++++ Information given ++++

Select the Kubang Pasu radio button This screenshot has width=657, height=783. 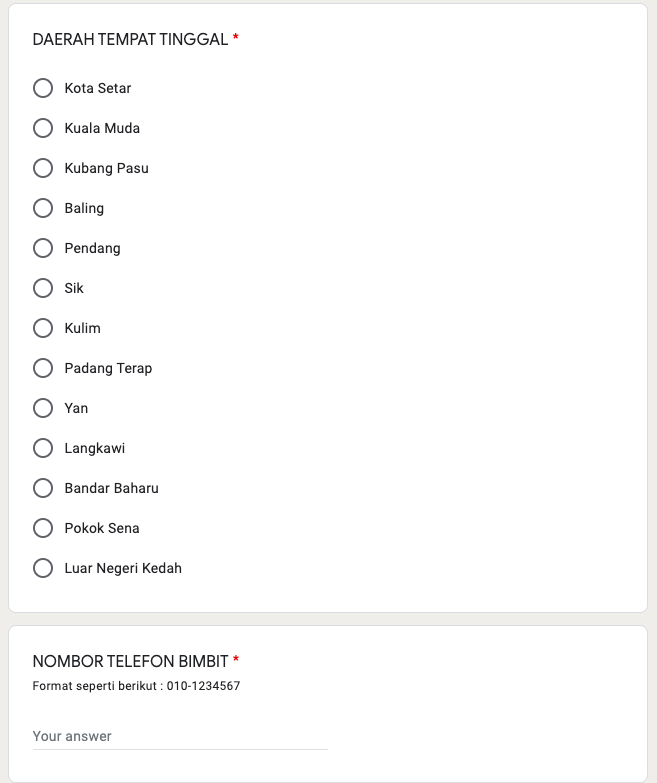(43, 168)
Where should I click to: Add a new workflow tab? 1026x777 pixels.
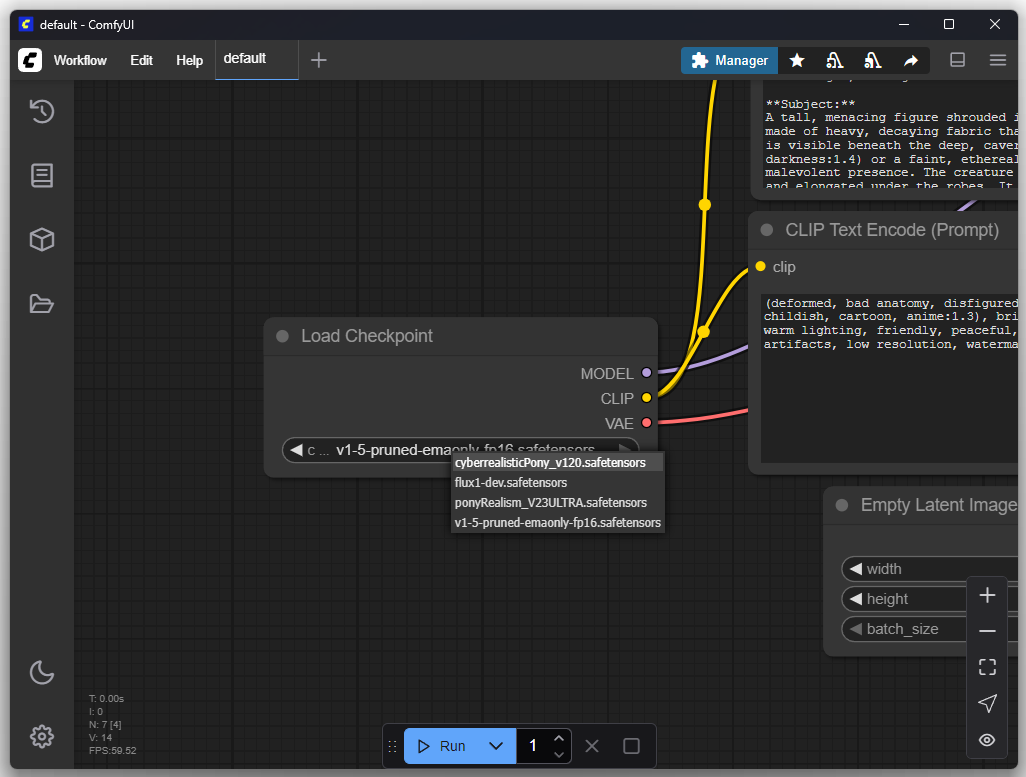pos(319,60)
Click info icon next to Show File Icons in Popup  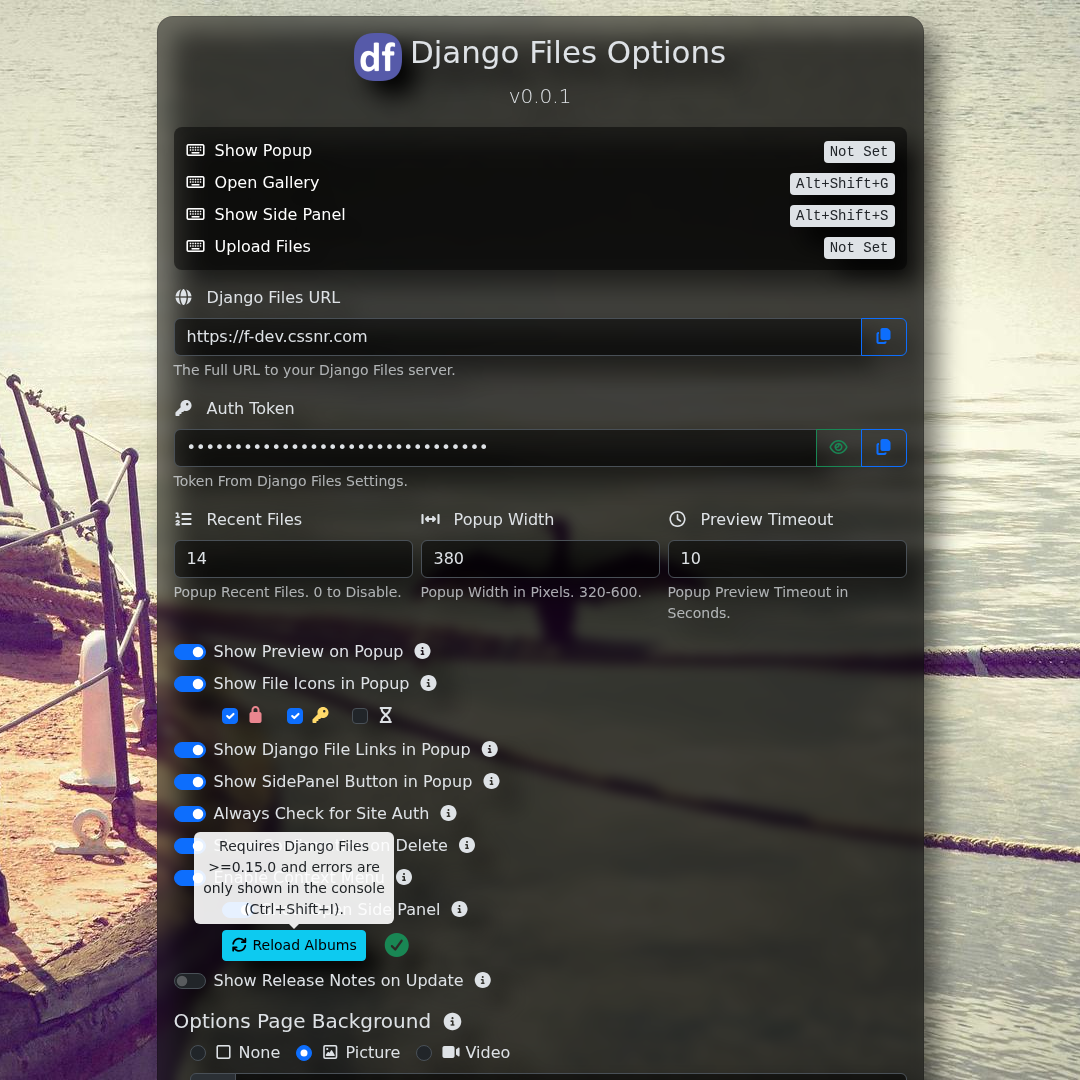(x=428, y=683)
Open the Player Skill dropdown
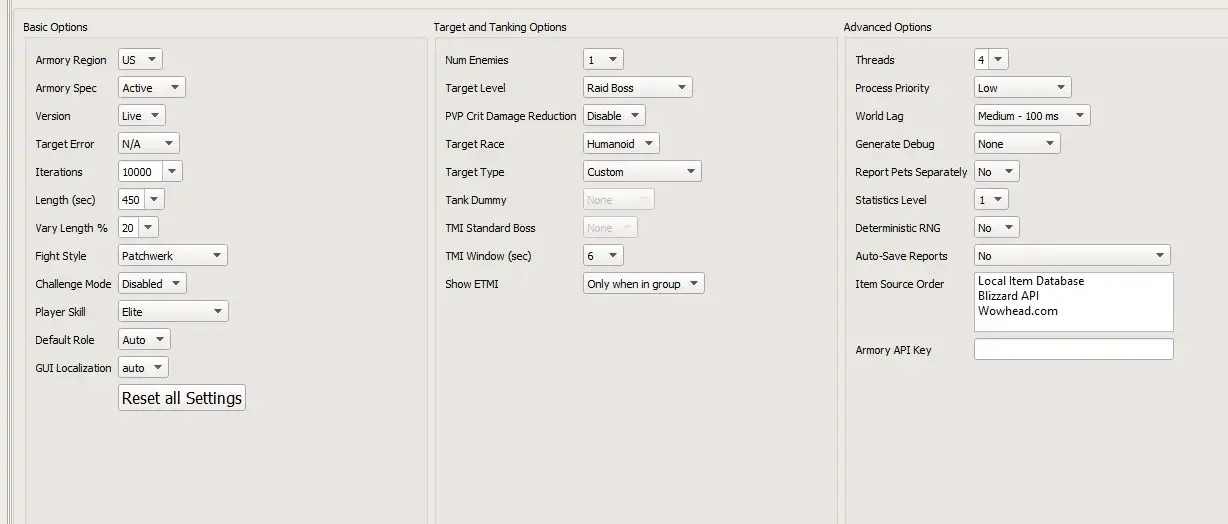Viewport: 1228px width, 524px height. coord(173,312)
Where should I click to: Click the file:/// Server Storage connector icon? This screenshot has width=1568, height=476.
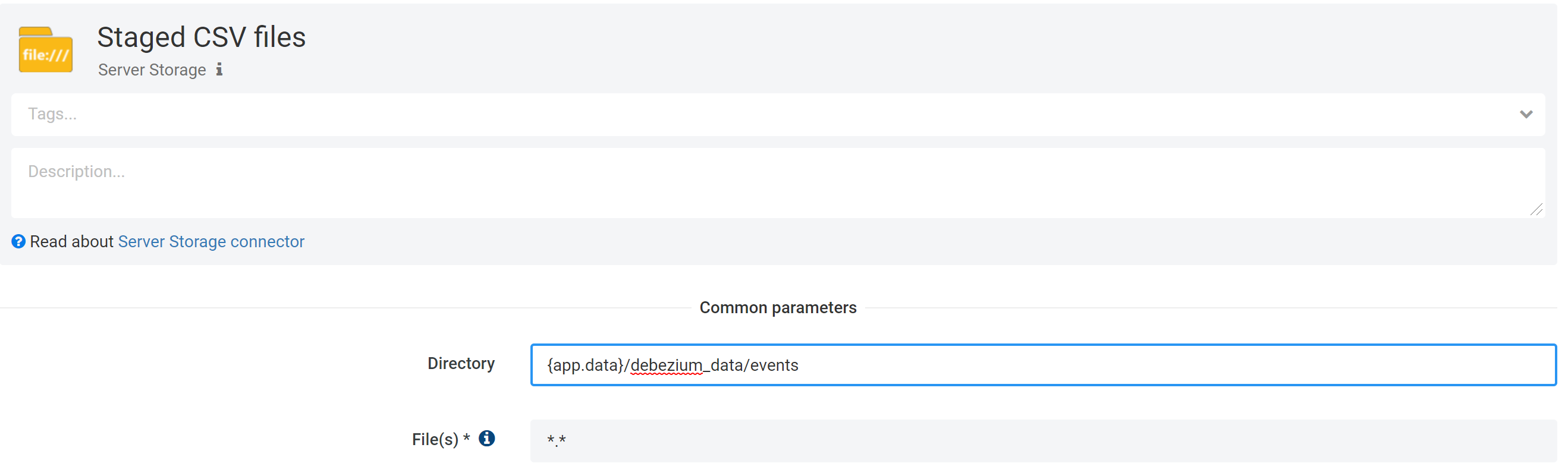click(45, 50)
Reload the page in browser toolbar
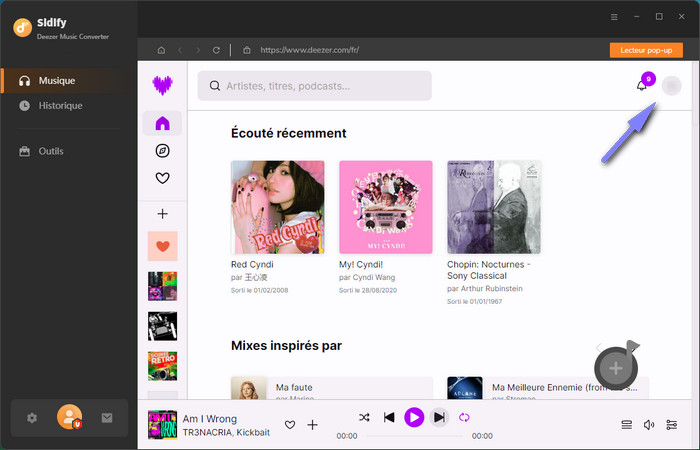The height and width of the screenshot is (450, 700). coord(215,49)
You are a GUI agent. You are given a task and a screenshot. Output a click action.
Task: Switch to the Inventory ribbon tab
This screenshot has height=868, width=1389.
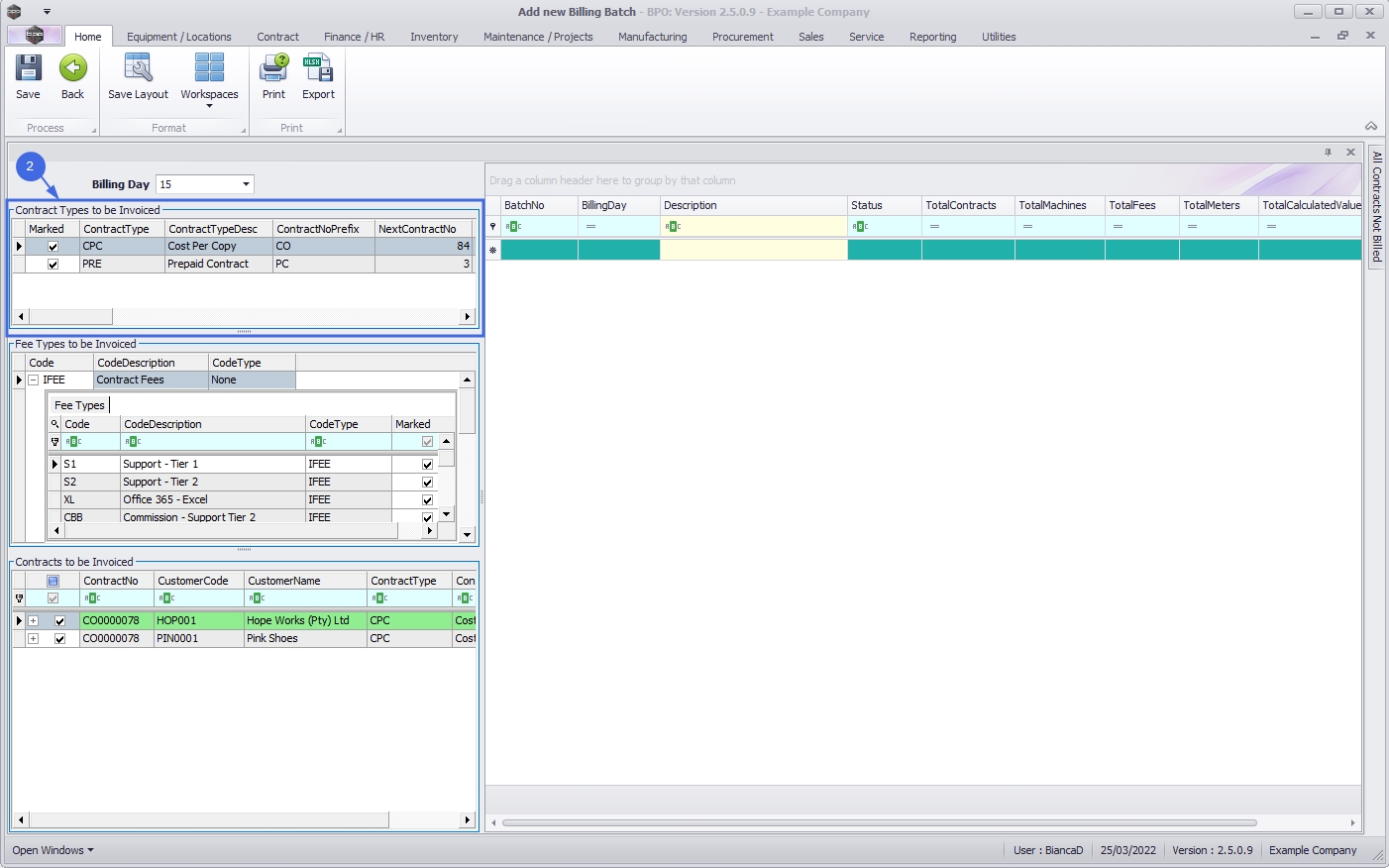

++++

#### [Work instructions]
Your copy must consist solely of the lines from the one containing "Reload the page in browser toolbar" through the final line of the material above, transcribed exactly, with the pictures left out.

#### [Exercise response]
Reload the page in browser toolbar
The height and width of the screenshot is (450, 700). coord(215,49)
You are a GUI agent. You are given a task and a screenshot. Output a click action.
Task: Switch to the Inventory ribbon tab
This screenshot has height=868, width=1389.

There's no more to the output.